Working data section start
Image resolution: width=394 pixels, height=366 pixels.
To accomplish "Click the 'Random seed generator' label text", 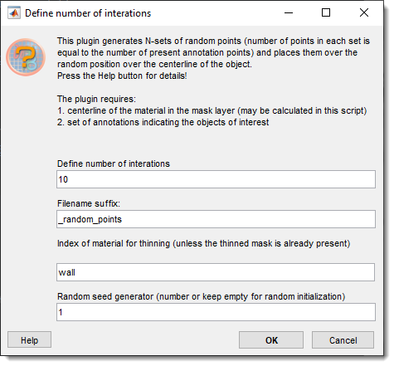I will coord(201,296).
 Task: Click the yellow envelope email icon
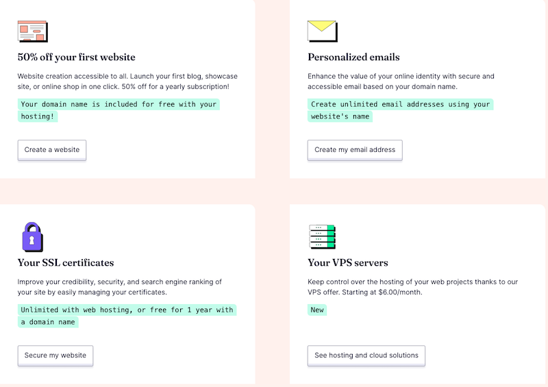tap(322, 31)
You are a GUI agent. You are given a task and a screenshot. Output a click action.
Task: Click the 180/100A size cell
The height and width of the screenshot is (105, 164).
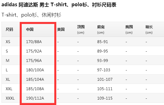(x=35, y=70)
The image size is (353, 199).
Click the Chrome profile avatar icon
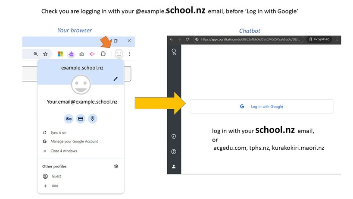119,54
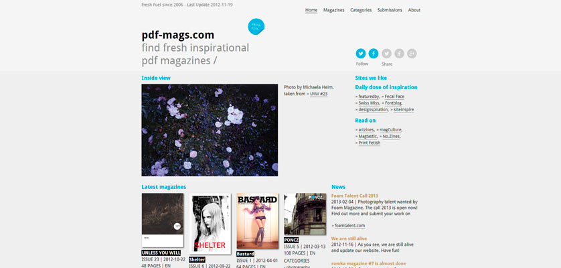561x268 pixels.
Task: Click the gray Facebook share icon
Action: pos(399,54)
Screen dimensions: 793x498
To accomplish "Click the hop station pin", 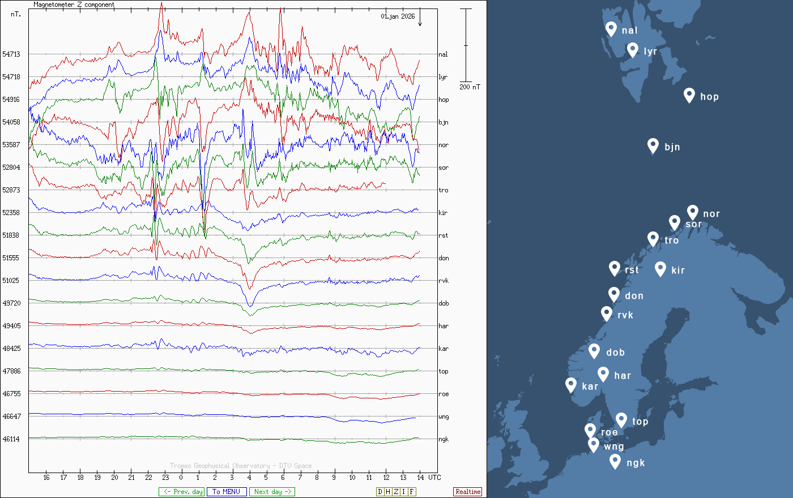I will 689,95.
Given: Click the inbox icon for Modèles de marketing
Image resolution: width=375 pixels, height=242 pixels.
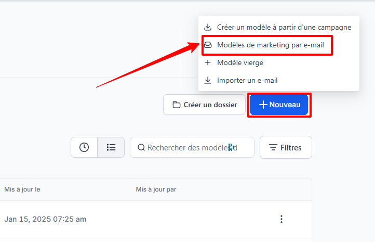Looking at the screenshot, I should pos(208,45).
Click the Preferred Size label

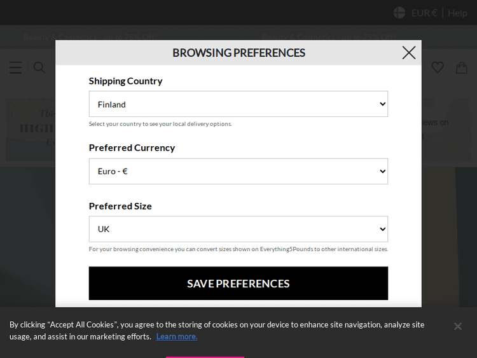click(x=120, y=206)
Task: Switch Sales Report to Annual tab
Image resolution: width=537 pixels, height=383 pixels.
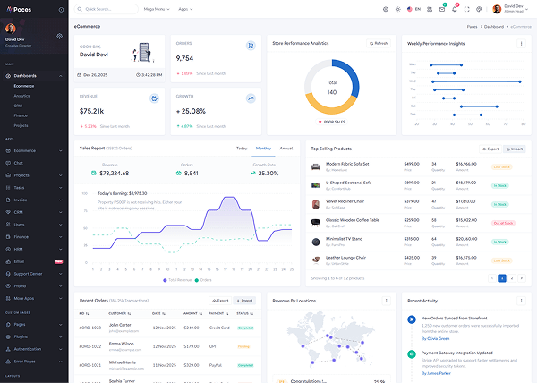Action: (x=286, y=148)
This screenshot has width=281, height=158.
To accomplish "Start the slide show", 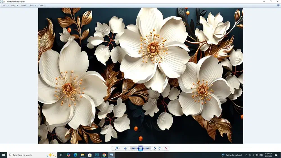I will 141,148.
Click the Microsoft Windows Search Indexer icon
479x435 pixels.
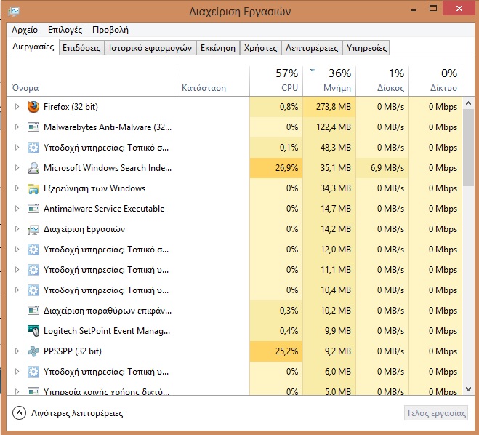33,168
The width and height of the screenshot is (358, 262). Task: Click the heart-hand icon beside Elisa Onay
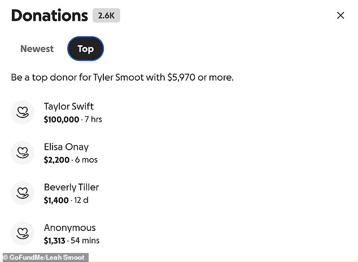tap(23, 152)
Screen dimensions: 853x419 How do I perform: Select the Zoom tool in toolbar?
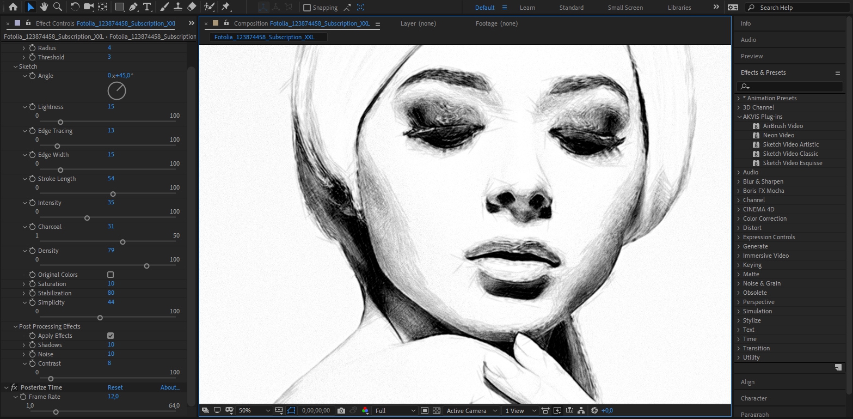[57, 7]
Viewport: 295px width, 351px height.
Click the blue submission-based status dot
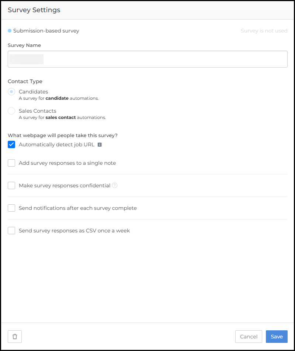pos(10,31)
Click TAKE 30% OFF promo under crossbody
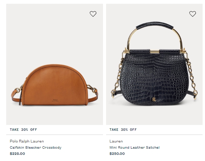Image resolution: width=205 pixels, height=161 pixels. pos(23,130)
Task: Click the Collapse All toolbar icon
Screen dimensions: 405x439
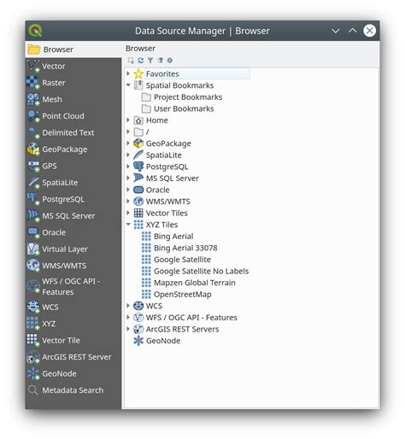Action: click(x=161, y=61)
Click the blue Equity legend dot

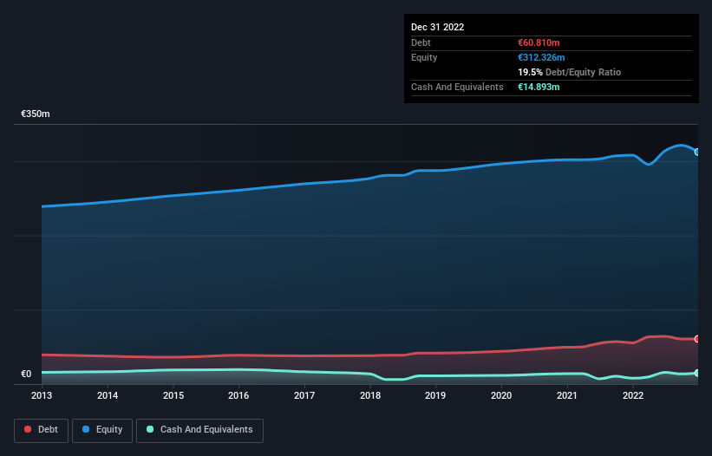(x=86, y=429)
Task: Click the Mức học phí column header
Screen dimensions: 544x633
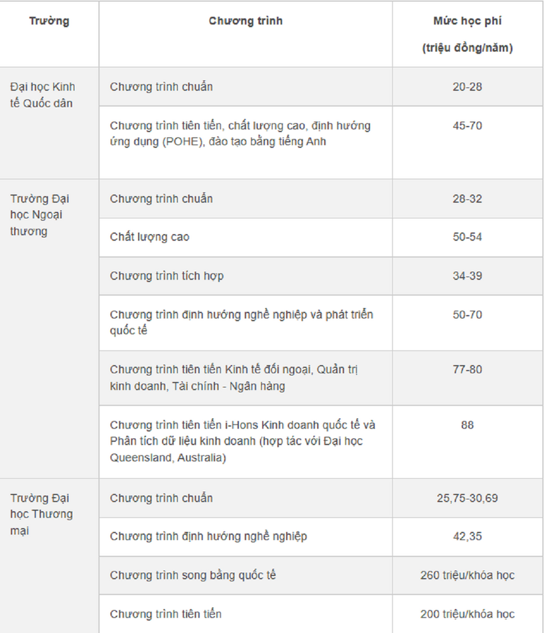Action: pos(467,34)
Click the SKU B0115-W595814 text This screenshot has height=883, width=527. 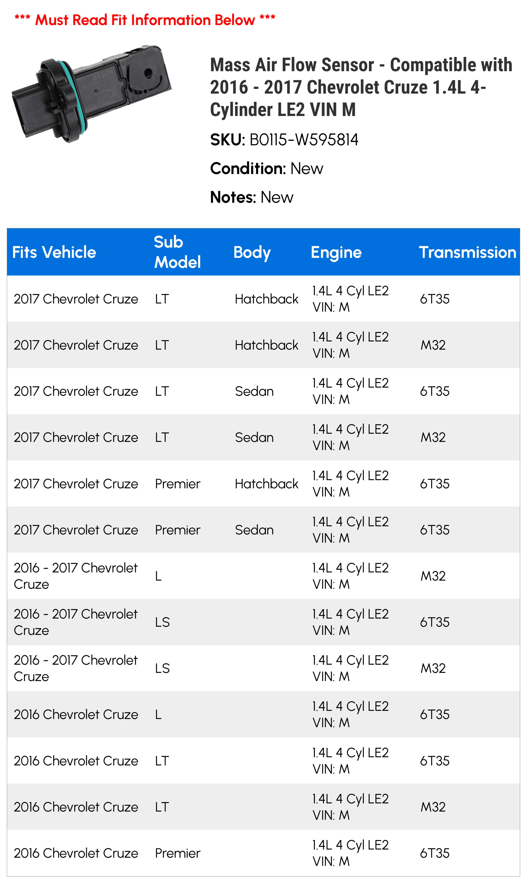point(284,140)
Working data section end
Working data section start
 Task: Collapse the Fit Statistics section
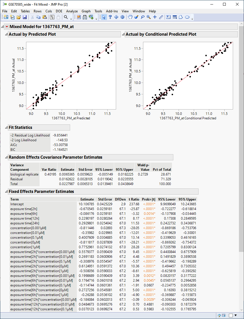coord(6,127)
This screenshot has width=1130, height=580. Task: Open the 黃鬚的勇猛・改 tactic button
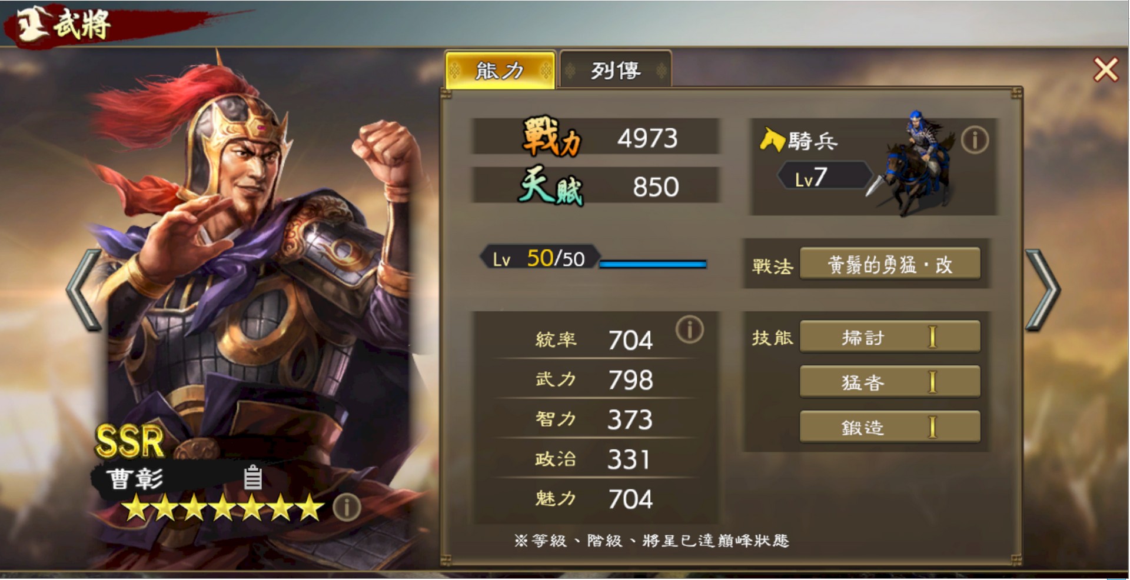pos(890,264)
Working data section end
### Task requirements
Going by the data above, the answer is exactly the lines from the one holding "Viewport: 295px width, 351px height." to the one holding "Task: Click the Collapse All toolbar icon", both kept, with the pictures left out.

### Response below
Viewport: 295px width, 351px height.
Click the blue submission-based status dot
pos(10,31)
Click TAKE 30% OFF promo under crossbody
Image resolution: width=205 pixels, height=161 pixels. pos(23,130)
Task: Click the Collapse All toolbar icon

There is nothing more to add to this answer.